## DATA FOR THIS EXERCISE
┄┄┄┄┄┄

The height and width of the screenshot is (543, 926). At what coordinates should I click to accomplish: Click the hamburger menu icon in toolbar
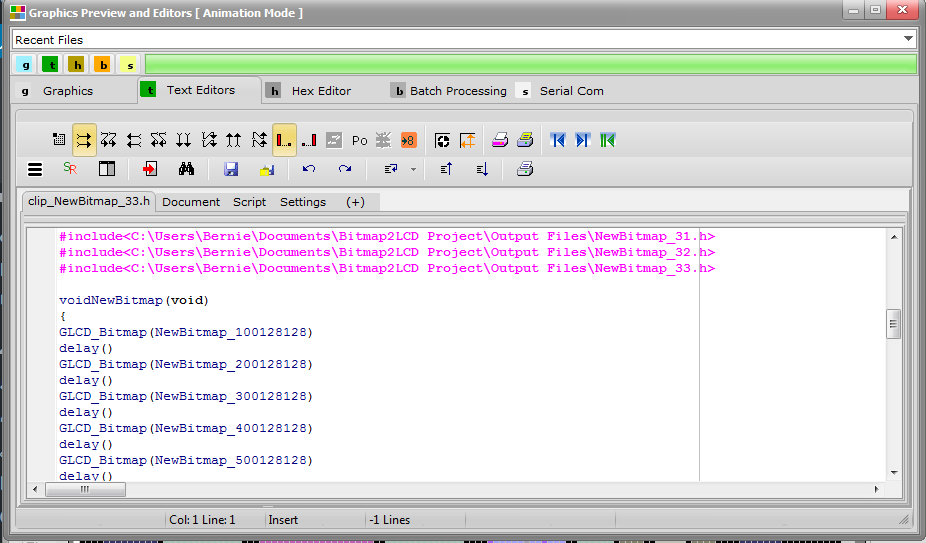point(35,170)
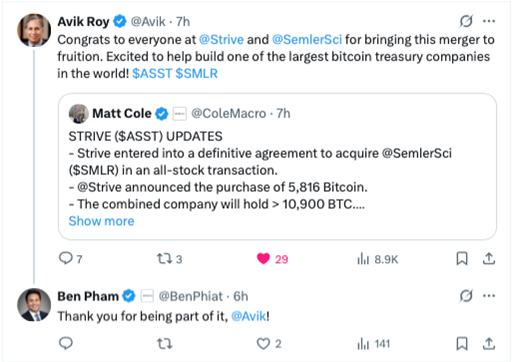Like Ben Pham's reply
512x362 pixels.
[x=263, y=343]
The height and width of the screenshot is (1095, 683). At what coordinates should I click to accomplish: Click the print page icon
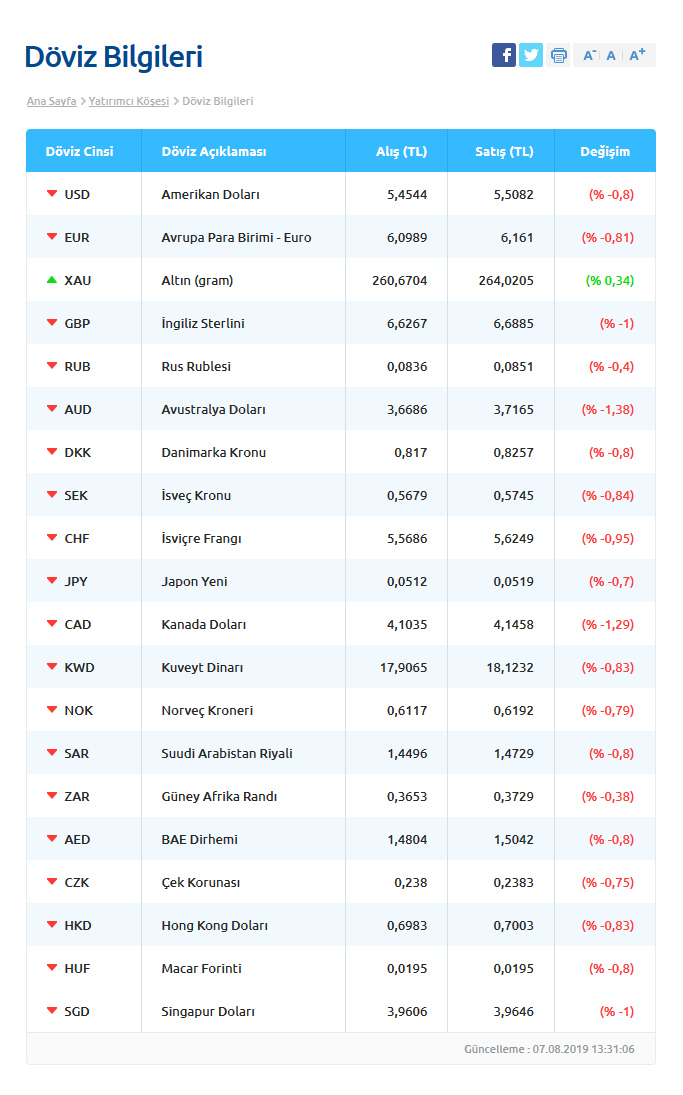tap(558, 55)
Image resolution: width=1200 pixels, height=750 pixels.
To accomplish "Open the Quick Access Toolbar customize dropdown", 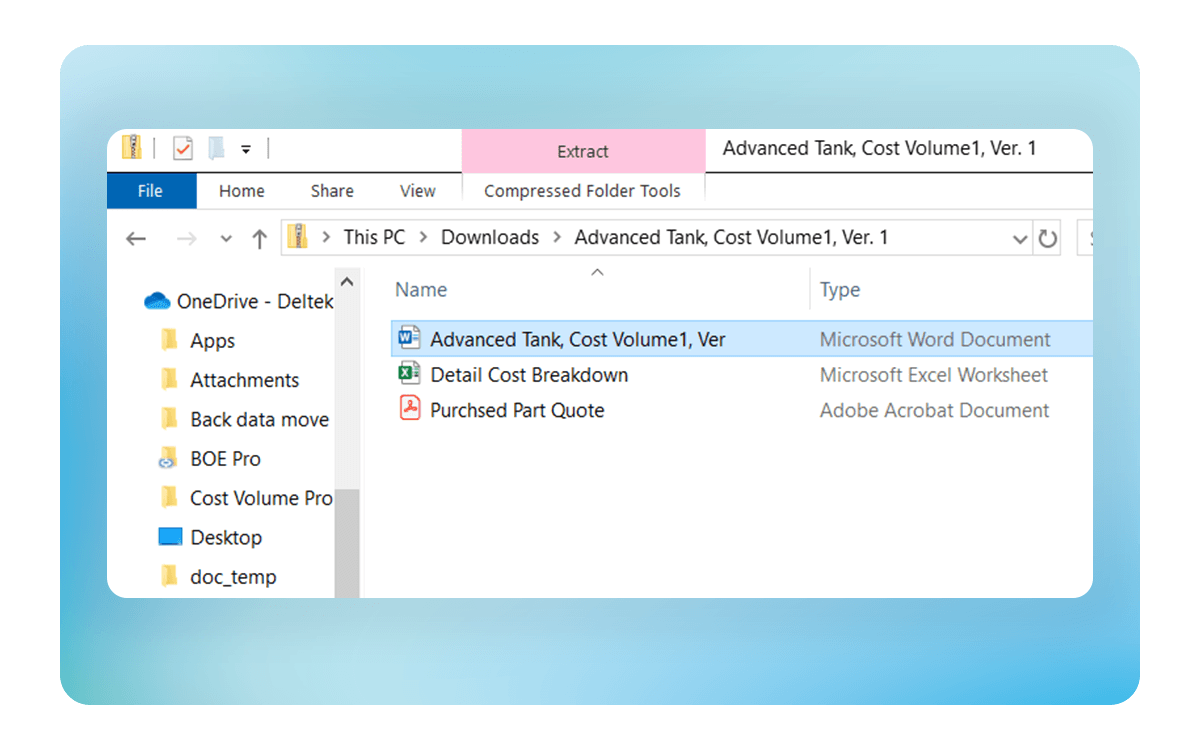I will [x=246, y=150].
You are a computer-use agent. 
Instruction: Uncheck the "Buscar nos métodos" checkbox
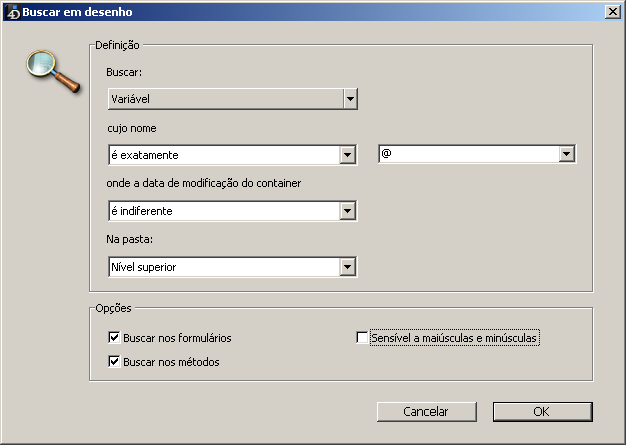[113, 361]
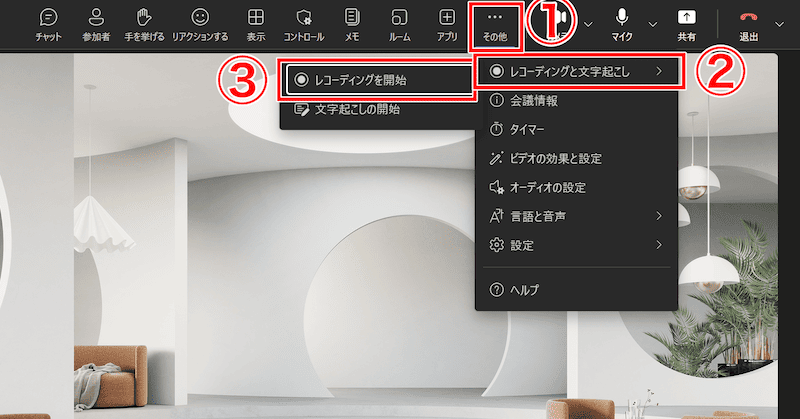This screenshot has height=419, width=800.
Task: Show the 参加者 participants list
Action: tap(96, 24)
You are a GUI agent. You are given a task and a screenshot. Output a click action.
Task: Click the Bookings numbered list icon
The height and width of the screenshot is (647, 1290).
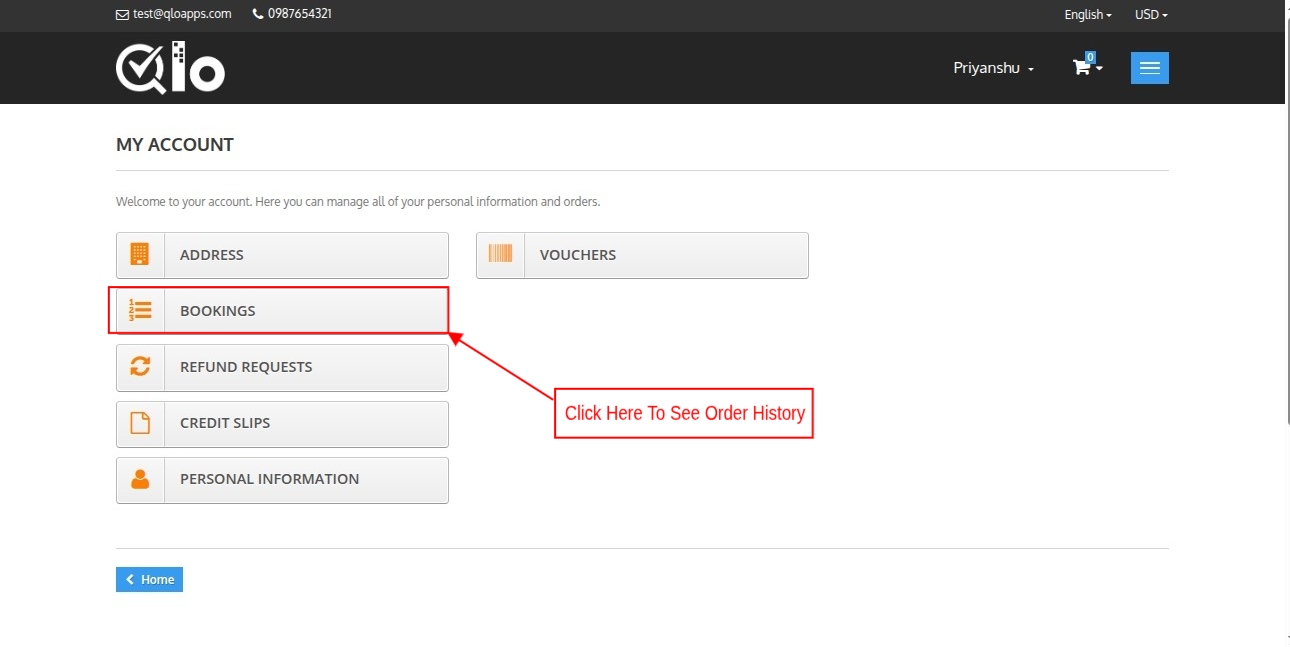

┄┄┄┄┄┄

## TASK DIRECTIONS
What lines of the listing contain the word "agent"? Copy them all.

## ANSWER TO THE EXERCISE
You are a computer-use agent. 
You are a GUI agent. You are given a task and a screenshot. Output a click action.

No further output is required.